# Task details
Pick out each line below that contains the string "width" and copy those lines. Matching is case-sensitive.

# Records
_____

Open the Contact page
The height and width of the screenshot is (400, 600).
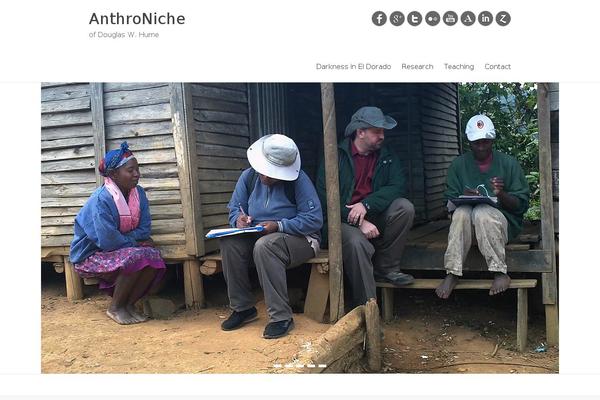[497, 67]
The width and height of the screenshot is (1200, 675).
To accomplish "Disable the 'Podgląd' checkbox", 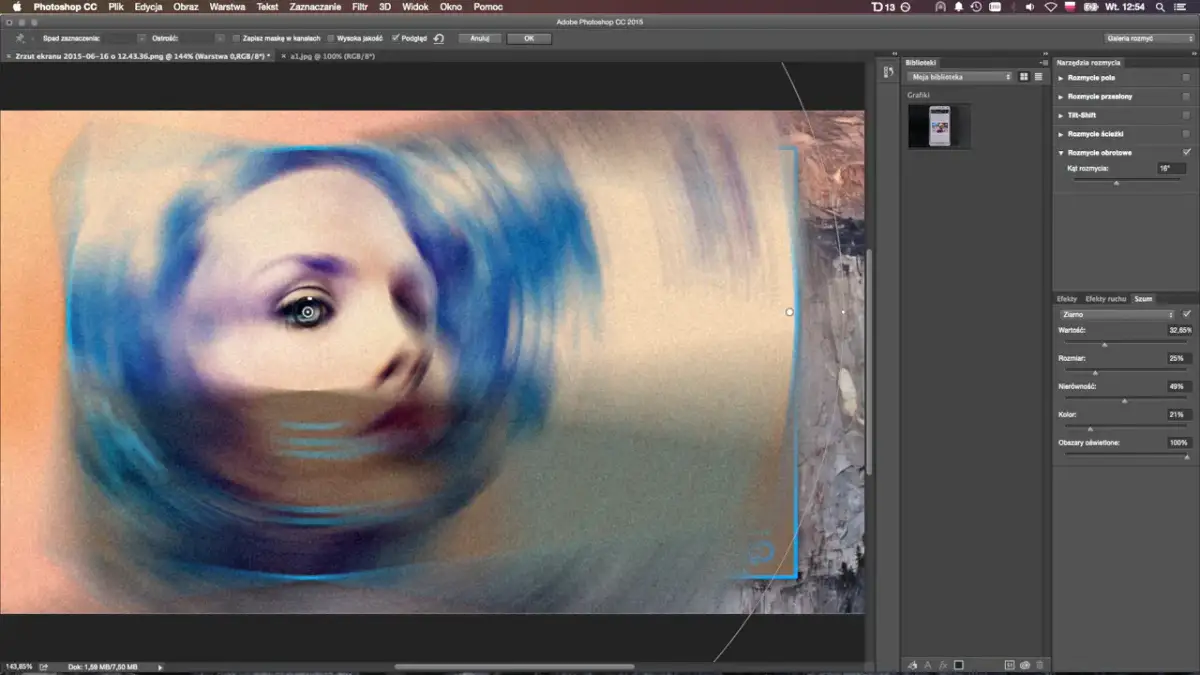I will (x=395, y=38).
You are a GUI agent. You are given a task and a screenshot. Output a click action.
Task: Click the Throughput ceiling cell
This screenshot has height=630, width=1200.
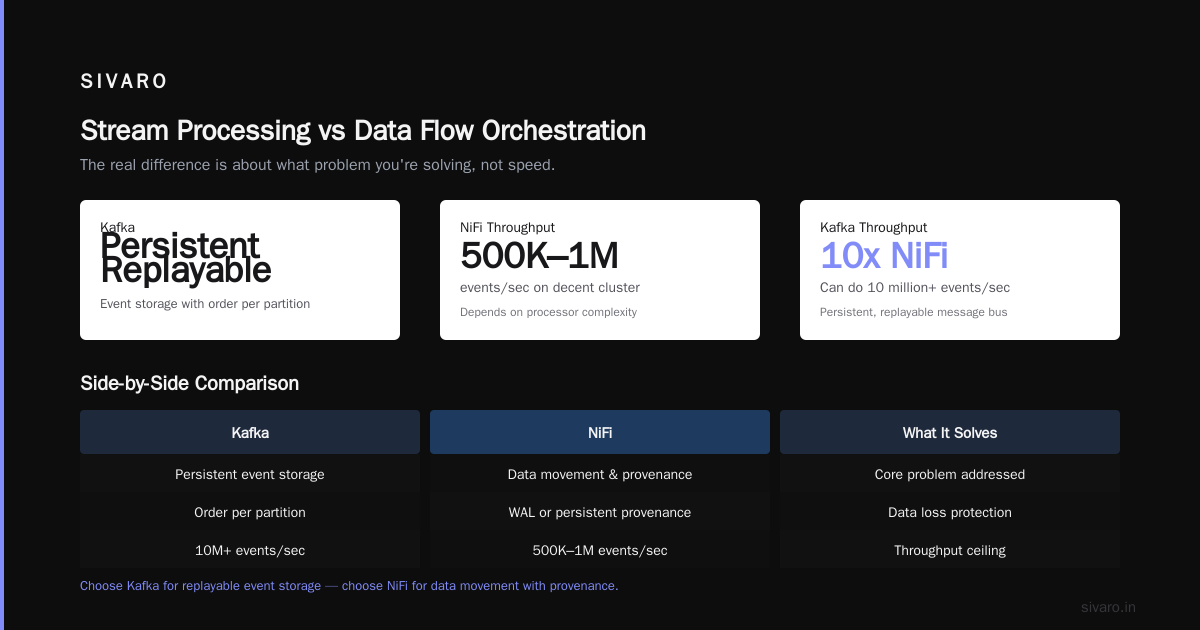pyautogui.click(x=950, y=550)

_____

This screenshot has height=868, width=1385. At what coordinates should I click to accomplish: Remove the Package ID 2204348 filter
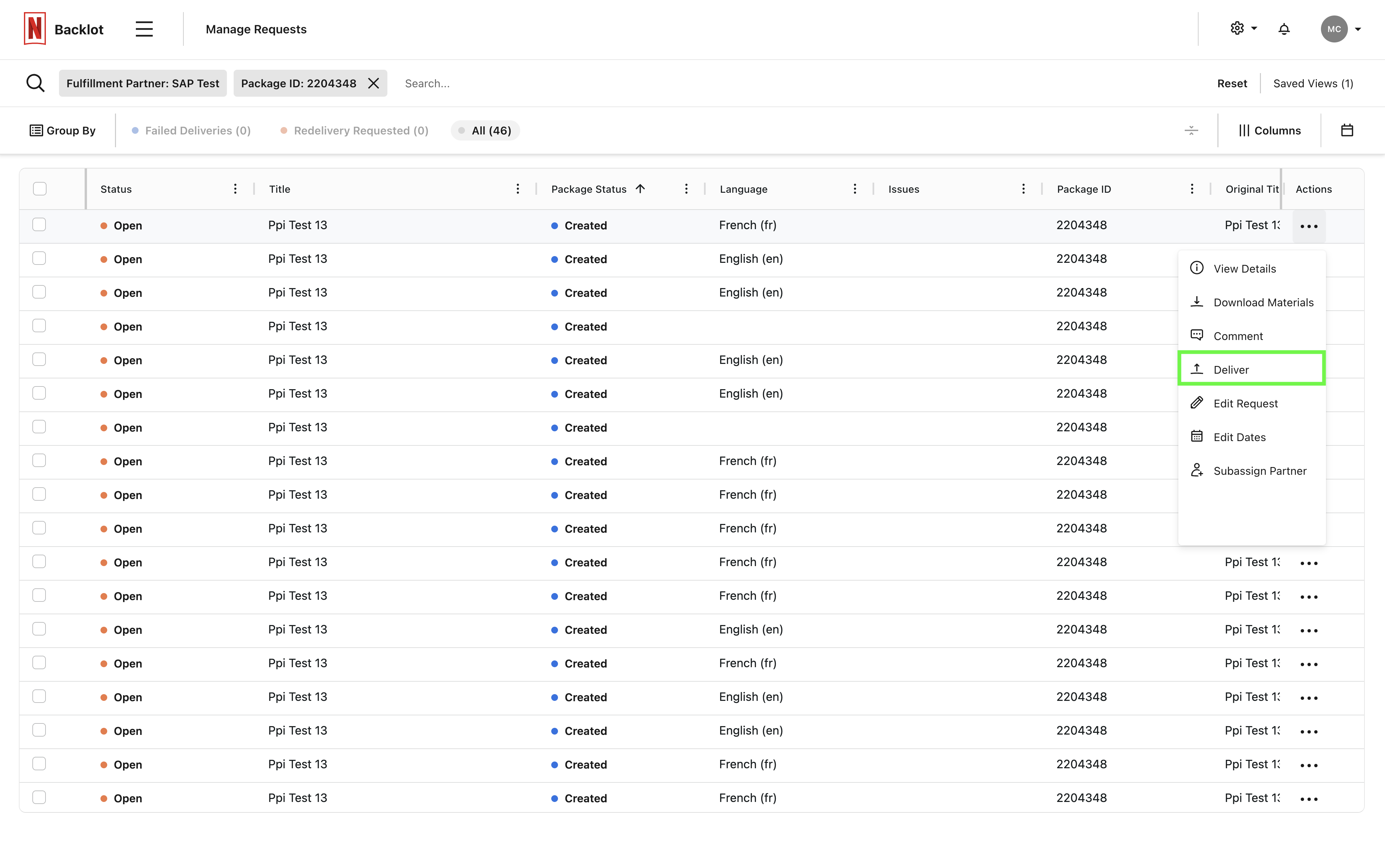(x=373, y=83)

_____

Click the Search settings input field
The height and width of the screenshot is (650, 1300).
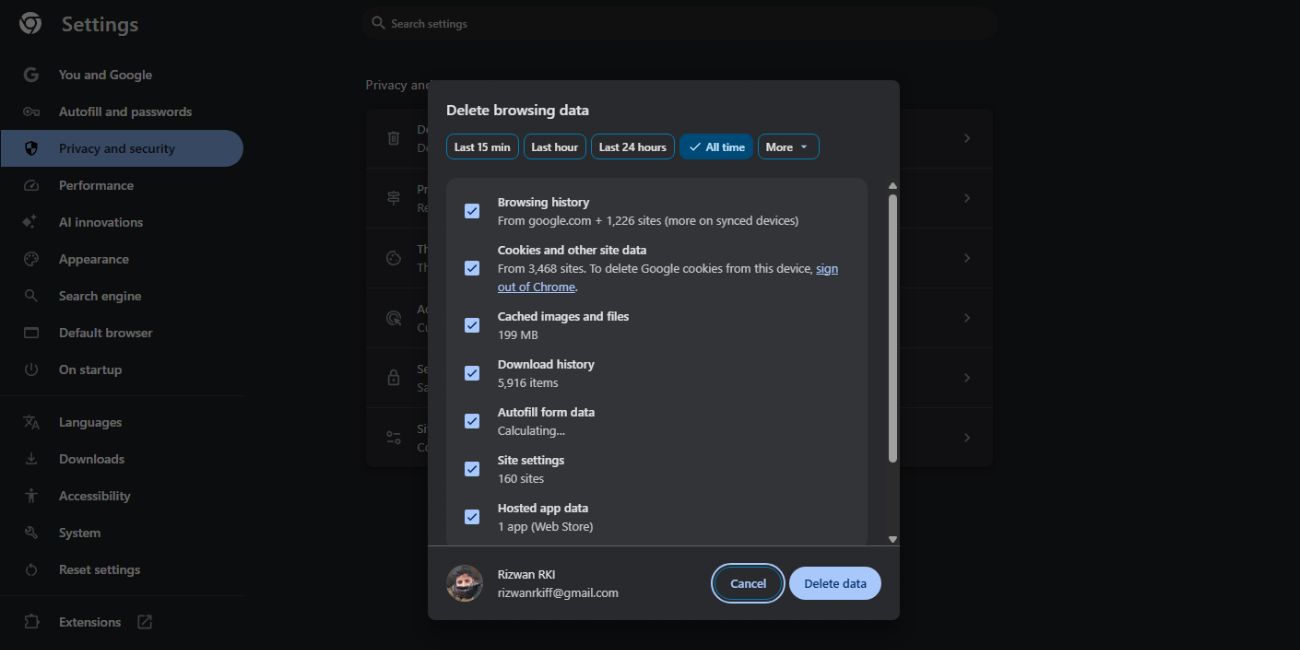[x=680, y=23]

_____

# Written response
The height and width of the screenshot is (400, 600).
The width and height of the screenshot is (1200, 675).
This screenshot has height=630, width=1200.
This screenshot has height=868, width=1385. At what coordinates should I click to accomplish: Remove the Package ID 2204348 filter
The height and width of the screenshot is (650, 1300).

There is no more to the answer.